Not so with audio. As I listen, it takes me less energy to “get” the story and, thus, I’m free to ponder all those esoteric topics that my writerly brain likes to think about. Thus, my writerly brain is more actively engaged with a story as I listen to the book without having to stop, re-read, and think on everything later. As a writer, I find this kind of give-and-take essential to making me a better writer. I can easily ask myself “what would I do next?” and then have the answer the author chose given to me. Yeah, I know most writers do this anyway when they read; I’m just saying that, for me, it’s an easier exercise when I listen rather than when I read.

Dialogue. More often than not, it’s difficult for us writers to put good dialogue in our stories. I’m referring, of course, to dialogue that really sounds like people talk.
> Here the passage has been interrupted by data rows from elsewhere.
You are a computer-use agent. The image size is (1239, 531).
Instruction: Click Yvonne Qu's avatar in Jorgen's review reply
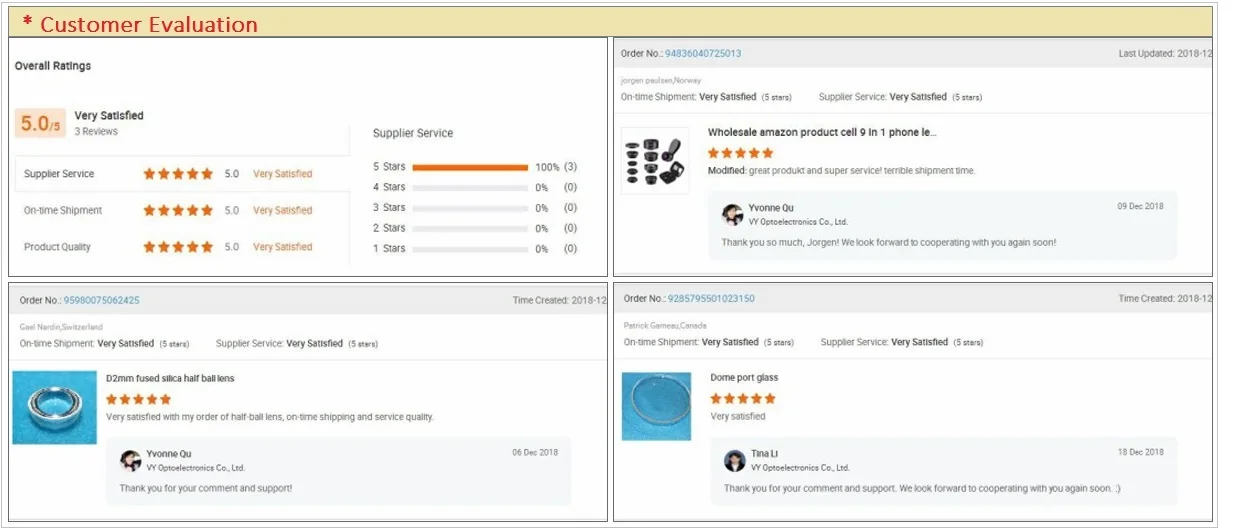[x=733, y=215]
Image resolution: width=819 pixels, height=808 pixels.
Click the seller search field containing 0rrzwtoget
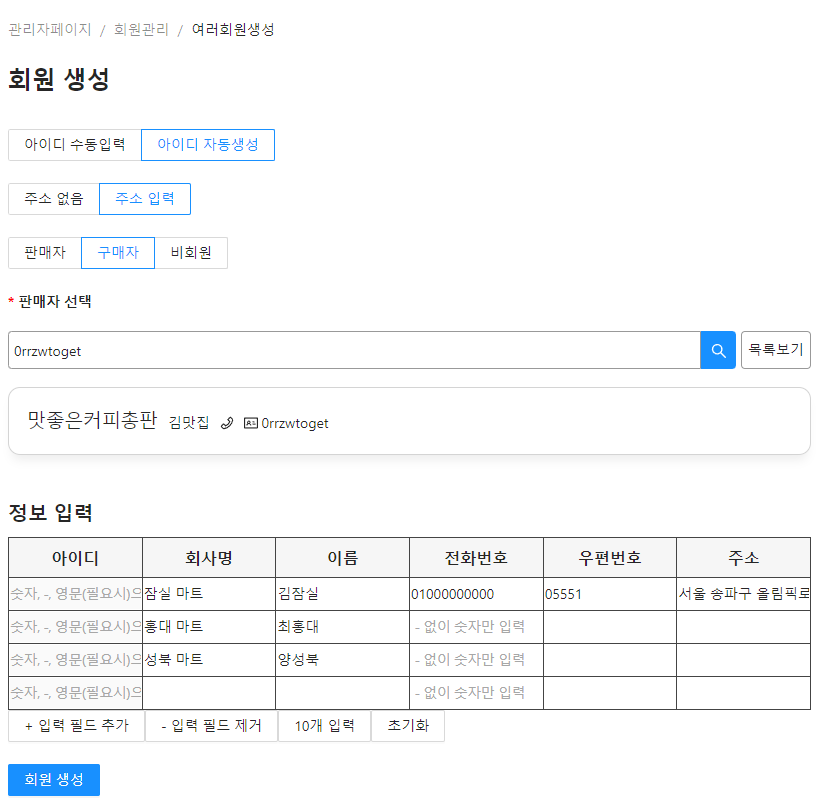coord(350,350)
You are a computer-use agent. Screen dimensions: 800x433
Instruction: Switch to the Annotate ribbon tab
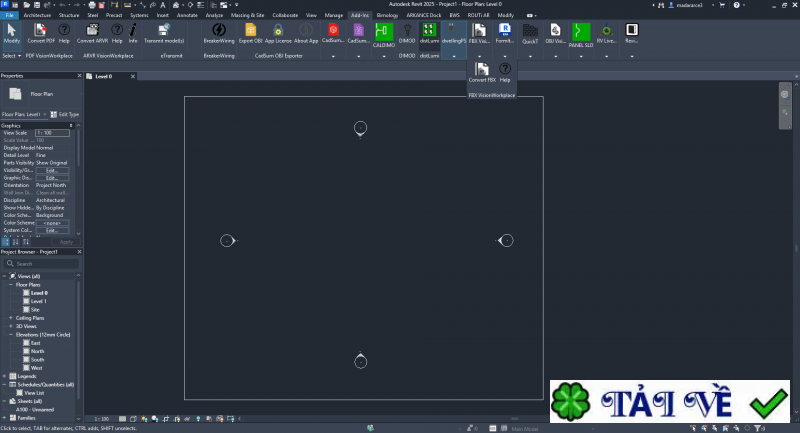pyautogui.click(x=187, y=15)
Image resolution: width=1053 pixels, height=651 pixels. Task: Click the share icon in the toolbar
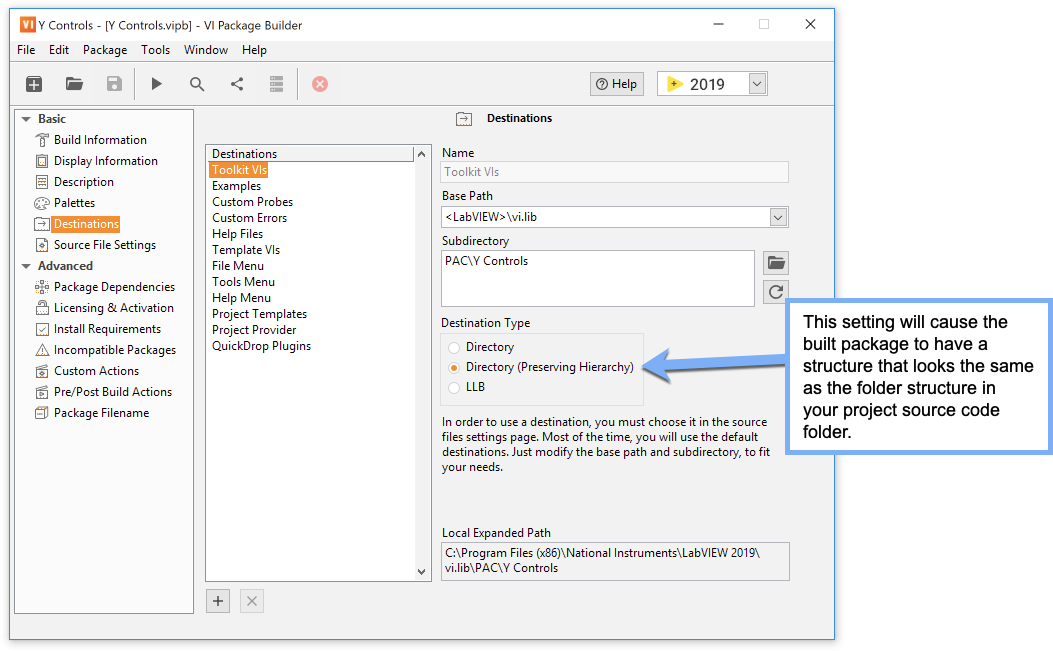[237, 84]
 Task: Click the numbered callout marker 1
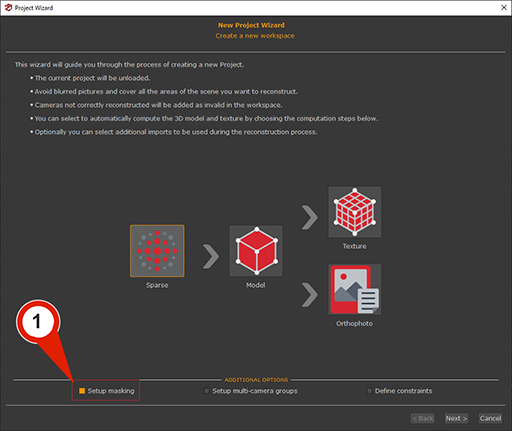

Any of us can write dialogue that sounds like a writer wrote it. That’s easy. But real dialogue, the everyday speech patterns of cops, lawyers, killers, femme fatales, you name it, that can be very difficult to come by and “sound” authentic.

With audiobooks, you get the dialogue read to you by a professional voice actor. It’s the reader’s job to make the words sound real. Here’s where you can tell the gifted writer versus the regular writer. With a gifted writer and a gifted voice actor, the words and speeches of the characters roll out of the speakers and into your ears like sunshine on a warm summer day. It’s effortless. For a less-gifted writer, you can hear the wrongness with the words. Were the narrator an actor in a movie, he’d be able to get a re-write. Not so with audiobook readers. They have to read what’s on the page.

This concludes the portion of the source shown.